◆ **Exercise goal**
Show every line of the data that contains the string "agent".

(Listed records Opens)

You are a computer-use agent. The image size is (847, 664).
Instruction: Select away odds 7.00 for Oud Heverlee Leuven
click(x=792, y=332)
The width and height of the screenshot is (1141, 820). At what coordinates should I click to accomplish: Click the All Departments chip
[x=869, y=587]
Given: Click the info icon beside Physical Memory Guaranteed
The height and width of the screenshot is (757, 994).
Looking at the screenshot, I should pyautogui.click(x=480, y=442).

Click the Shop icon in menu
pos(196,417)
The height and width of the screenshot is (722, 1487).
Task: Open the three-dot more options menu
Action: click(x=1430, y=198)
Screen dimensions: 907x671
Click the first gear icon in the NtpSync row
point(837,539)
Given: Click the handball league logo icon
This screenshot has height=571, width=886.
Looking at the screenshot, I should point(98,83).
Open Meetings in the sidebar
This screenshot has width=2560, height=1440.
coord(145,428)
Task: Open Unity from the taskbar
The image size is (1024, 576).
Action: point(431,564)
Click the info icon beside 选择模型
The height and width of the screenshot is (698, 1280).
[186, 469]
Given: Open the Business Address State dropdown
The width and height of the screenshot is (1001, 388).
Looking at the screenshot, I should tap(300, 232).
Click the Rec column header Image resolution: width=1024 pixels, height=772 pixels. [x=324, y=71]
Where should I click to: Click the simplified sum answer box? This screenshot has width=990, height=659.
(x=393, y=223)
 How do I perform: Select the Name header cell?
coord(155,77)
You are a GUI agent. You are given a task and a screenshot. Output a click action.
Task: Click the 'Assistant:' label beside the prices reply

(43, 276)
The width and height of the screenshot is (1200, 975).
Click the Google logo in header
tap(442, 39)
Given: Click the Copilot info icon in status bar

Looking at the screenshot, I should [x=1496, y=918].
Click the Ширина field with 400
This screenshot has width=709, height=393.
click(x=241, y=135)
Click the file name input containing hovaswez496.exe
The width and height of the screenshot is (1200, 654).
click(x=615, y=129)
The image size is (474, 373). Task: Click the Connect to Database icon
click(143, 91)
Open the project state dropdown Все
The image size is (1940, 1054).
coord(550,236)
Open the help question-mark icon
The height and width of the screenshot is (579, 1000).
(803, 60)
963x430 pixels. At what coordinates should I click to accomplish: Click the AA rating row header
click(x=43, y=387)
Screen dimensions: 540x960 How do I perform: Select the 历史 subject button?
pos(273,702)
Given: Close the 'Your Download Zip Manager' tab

(Listed records Closes)

◆ **Answer for this exercise**
You are a computer-use agent. The image size is (847, 664).
You are a GUI agent. You are given a task and a screenshot. Output a click action.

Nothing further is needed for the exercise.